うん、たしかに情報収集といえば町の酒場だよね。
なんかゲームぽくてワクワクしてきた。
「行きましょう、シャルティア様!」
わたしは意気込んで、店の扉に手をかけようとする。
「少し待ってください」
そんなわたしを、シャルティアさんが冷静に止めた。
「なんですか、シャルティア様」
「……それです」
「はい?」
うーん、「あそこ」とか「それ」とか迂遠な表現が多いな、もう。
「どれですか?」
「貴女の私に対する呼称です」
「はあ……呼び方が駄目なんですか?」
シャルティアさんが静かに頷く。
それから、わたしに顔を寄せて、小声で話を続ける。
綺麗な顔が間近に急接近してきて、こちらとしては落ち着かないんだけど……。
「あまり、私の名を出さないようにして欲しいのですよ」
「どうしてですか?」
「念のため、です。ヒポグリフ……ポポは、私たちの屋敷が伝説として語られていた、と言っていたのですよね? 怖ろしい吸血鬼が眠っていると」
「はい、言ってましたけど……」
「つまり、もしかしたら私の名前も伝わっているかもしれない」
「あ、そっか……」
まだ確証が得られたわけじゃないけど、おそらくこの世界は……
「……『伝説の吸血鬼と同じ名前』の人物がいたら、注目されてしまうでしょう?」
「はい、たしかに」
「ですから、ここでは私の名前を口にしないで欲しい」
「わかりました。

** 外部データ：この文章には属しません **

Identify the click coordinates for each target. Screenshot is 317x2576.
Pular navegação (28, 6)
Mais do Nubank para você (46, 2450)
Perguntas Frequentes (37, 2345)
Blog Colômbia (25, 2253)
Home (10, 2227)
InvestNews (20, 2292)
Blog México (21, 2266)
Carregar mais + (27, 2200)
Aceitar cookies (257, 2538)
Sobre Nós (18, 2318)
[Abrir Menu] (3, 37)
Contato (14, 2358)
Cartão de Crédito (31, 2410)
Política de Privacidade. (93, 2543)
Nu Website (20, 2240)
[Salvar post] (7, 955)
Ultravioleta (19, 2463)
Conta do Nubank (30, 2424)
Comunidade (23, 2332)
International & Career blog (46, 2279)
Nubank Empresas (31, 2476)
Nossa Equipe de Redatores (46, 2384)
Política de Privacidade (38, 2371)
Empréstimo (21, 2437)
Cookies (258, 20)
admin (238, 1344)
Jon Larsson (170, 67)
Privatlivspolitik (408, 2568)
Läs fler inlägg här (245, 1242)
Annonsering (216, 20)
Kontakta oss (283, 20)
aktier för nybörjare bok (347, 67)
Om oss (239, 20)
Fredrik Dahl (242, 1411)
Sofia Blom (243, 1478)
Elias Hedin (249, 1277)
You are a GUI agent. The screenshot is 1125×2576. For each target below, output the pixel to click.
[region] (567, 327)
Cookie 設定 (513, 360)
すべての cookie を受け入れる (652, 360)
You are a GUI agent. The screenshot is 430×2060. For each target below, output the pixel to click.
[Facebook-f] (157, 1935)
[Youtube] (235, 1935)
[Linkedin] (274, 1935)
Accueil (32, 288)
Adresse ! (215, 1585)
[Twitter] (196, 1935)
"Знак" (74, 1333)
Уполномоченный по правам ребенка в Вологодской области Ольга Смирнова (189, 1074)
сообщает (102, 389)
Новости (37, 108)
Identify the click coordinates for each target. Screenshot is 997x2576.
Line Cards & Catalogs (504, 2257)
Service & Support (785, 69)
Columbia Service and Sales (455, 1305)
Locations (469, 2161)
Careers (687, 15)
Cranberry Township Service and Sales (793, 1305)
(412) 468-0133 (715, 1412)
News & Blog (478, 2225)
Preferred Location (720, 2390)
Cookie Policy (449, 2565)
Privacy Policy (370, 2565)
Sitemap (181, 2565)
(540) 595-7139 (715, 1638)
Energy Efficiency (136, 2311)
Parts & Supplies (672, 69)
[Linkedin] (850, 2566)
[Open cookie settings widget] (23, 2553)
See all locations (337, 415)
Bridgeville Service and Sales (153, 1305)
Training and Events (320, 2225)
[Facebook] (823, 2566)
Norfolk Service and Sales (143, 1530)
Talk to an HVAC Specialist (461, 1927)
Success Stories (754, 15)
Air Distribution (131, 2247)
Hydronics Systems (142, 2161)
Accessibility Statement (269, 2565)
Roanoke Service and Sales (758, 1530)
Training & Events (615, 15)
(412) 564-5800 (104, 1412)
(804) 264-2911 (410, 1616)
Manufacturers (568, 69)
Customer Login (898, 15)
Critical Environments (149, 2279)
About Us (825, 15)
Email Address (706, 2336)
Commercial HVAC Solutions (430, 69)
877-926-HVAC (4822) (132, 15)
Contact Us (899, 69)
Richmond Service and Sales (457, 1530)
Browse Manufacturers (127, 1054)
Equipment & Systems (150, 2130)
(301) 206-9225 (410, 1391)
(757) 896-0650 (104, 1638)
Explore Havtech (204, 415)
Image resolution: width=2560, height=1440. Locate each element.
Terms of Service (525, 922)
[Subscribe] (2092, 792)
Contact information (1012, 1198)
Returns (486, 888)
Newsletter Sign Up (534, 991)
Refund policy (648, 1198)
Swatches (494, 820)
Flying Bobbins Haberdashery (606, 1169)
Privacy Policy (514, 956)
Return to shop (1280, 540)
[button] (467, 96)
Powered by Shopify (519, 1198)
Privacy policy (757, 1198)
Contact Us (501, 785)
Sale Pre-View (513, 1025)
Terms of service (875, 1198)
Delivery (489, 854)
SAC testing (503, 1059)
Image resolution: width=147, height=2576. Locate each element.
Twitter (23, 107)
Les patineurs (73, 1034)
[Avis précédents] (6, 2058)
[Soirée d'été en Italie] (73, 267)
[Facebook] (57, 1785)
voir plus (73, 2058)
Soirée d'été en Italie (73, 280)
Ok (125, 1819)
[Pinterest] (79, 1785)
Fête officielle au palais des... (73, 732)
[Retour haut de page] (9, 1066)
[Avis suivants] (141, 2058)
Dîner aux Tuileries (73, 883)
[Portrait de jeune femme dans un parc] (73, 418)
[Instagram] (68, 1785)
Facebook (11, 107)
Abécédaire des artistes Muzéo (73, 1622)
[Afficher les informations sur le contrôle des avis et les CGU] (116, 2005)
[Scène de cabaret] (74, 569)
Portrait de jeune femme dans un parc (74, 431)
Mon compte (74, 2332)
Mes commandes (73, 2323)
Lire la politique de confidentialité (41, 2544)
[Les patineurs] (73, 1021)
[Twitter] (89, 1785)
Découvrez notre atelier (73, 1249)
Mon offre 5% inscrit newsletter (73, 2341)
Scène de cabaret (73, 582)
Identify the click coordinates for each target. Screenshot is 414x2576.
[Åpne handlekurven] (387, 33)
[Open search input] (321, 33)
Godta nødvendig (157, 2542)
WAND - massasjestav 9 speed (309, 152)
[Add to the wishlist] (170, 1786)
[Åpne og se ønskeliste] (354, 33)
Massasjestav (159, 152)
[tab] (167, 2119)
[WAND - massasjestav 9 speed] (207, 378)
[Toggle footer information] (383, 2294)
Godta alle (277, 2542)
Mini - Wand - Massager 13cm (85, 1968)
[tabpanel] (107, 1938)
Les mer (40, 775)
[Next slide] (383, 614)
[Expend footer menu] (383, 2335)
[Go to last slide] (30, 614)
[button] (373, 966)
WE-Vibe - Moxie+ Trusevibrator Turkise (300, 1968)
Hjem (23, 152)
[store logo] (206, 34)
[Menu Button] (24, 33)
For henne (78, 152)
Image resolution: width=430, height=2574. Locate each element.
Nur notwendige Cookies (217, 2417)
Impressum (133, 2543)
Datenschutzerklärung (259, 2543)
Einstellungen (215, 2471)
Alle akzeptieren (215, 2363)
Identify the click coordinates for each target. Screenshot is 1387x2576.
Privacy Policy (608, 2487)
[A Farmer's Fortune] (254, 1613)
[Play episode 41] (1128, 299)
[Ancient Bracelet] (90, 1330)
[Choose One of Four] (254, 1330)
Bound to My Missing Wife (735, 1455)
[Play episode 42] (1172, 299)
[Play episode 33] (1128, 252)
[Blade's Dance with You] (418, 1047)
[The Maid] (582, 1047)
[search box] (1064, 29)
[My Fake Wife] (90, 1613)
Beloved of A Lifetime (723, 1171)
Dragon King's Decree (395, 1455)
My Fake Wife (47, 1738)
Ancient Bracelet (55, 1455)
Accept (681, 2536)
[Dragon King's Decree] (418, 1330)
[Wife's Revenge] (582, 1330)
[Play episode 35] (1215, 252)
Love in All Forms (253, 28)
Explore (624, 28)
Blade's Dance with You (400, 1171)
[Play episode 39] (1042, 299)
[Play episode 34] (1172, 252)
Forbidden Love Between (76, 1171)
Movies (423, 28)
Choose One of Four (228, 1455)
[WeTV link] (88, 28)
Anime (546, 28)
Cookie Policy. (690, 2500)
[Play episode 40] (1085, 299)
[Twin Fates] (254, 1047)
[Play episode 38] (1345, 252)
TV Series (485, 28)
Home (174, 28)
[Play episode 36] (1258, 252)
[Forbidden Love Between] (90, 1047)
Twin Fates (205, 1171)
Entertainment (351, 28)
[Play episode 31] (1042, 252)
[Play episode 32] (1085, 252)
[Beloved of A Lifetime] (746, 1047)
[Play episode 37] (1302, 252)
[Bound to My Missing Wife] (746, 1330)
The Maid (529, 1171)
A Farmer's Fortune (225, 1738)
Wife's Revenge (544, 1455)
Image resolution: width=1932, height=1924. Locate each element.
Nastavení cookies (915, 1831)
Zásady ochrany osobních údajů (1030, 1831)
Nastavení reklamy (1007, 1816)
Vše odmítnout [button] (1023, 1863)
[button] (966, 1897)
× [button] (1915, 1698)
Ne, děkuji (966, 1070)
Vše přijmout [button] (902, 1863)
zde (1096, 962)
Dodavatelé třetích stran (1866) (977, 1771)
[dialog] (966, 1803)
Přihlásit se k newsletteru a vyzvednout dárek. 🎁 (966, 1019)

でも、それじゃなんて呼べばいいですか?」
名前を呼べないというのは、結構不便だと思う。だから、なにか別の呼び方を決めておきたい。ポポちゃんに続いて、また名前の話かって感じだけど。
「そうですね……シャル、ならばまだ平気でしょう」
「では、シャル様で」
「様もやめましょう」
「……いいんですか?」
まあ心の中じゃ、そもそも様付けじゃないんだけど。
「構いませんよ」
「それじゃあ……シャルさん」
「はい……ああ、そうだ。私もルビィさんとお呼びしていいですか」
「え? もちろん大丈夫ですけど……それも念のためですか?」
わたしの……ルベーリアの名前なんて、誰も知らないと思うけどな。
「いいえ、違います」
シャルティアさん改め、シャルさんが首を横に振る。
じゃあ、なんでいきなり?
「実のところ、ルベーリアさんというのは長いと思っていたんです。この際ですから、私もルビィさんと呼ばせていただこうかと」
「……ふふ」
シャルさんの説明に、わたしは笑ってしまった。
「どうかしましたか?」
「いえ、クロウ様も同じような理由で、わたしをルビィと呼び始めたので」
見た目も雰囲気もまるで違うけど、兄弟なんだなぁなんて感じてしまった。
「そうだったんですか」
シャルさんも口元を綻ばせる。
「……さて、それでは行きましょう」
「はい」
今度こそ、わたしは酒場の扉に手をかける。
重い木の扉を開いて、わたしとシャルさんは酒場に入店した。